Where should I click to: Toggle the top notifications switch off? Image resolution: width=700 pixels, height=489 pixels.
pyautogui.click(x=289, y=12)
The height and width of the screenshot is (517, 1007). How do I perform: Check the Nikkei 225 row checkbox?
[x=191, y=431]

************

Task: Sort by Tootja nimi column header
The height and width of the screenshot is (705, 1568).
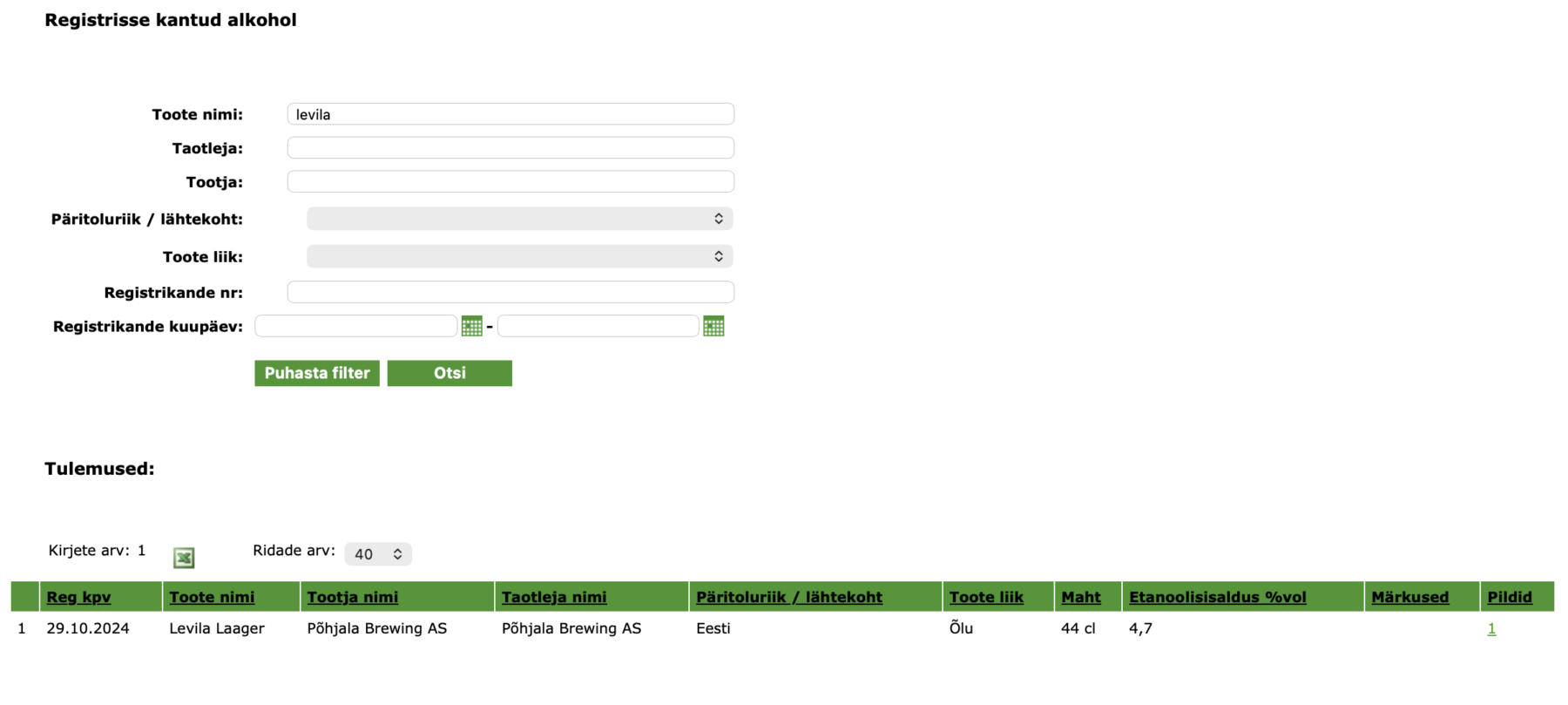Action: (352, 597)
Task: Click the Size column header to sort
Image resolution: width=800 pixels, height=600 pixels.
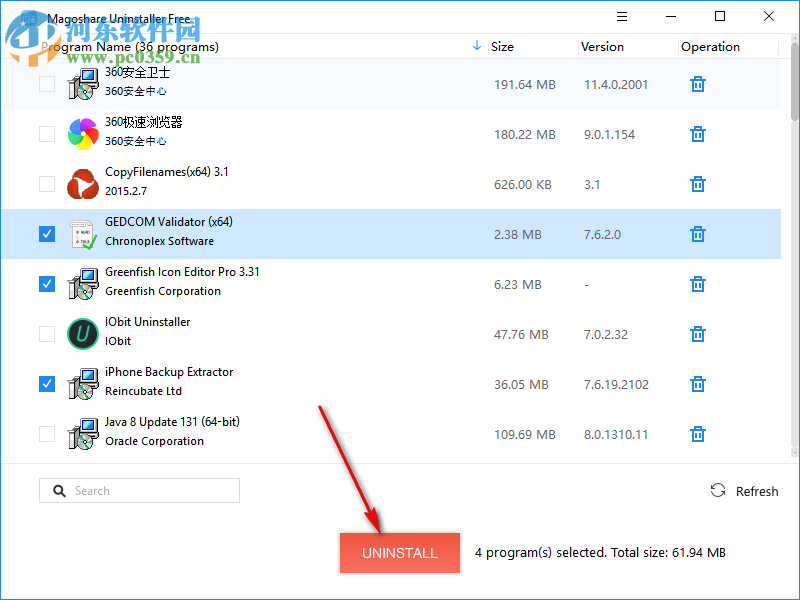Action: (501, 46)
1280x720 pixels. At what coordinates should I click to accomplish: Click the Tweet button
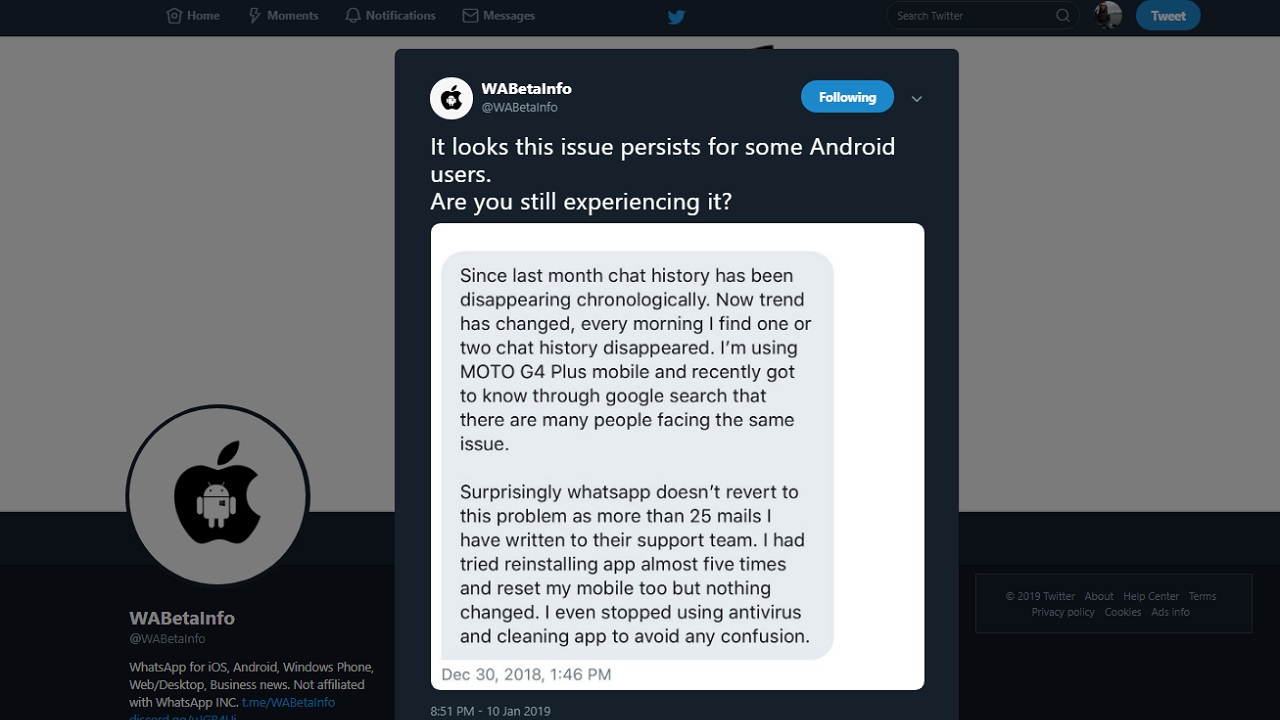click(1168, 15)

************

Scan the material above line by line for "column". State how many lines have it, and nothing more.

* _Exercise output_
2